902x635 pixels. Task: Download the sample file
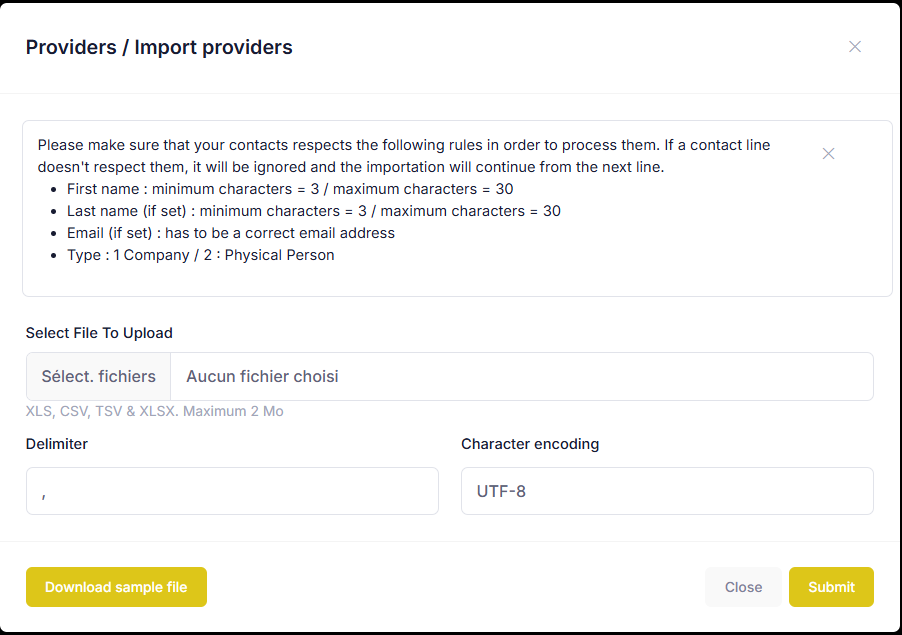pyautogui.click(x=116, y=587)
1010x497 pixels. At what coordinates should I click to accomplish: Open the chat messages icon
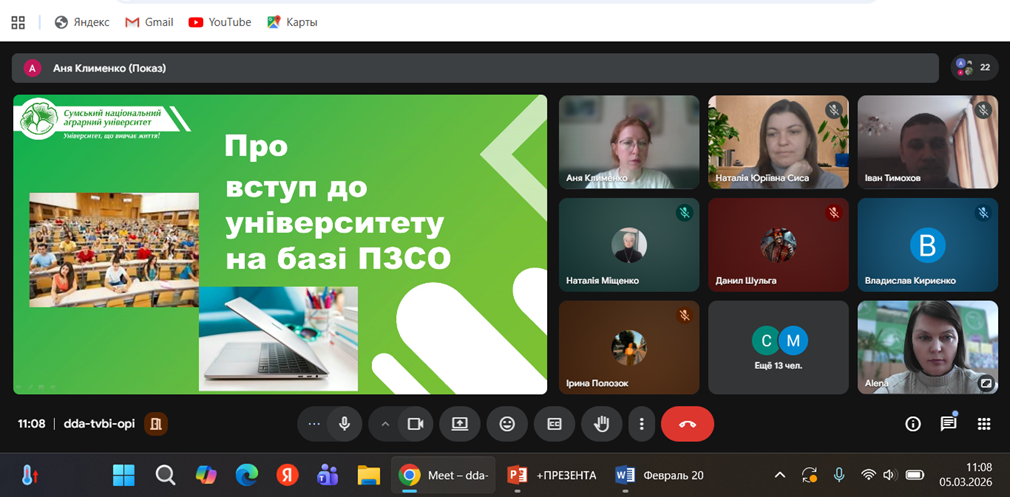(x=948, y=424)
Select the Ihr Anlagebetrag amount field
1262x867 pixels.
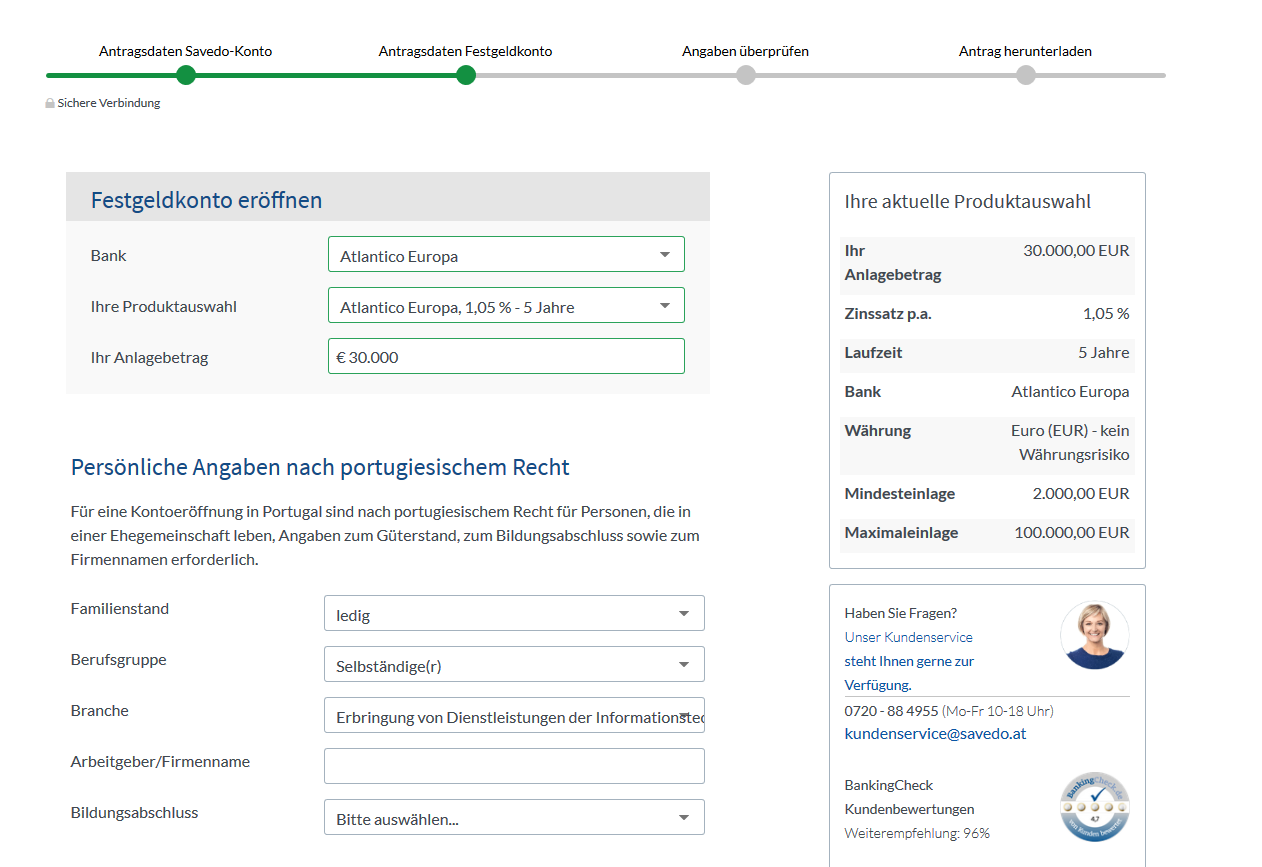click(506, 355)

#####

Except for the pictures, copy the material above exactly.

902x635 pixels. Task: Download the sample file
pyautogui.click(x=116, y=587)
1010x497 pixels. At what coordinates should I click to accomplish: Open the chat messages icon
(x=948, y=424)
Select the Ihr Anlagebetrag amount field
1262x867 pixels.
click(506, 355)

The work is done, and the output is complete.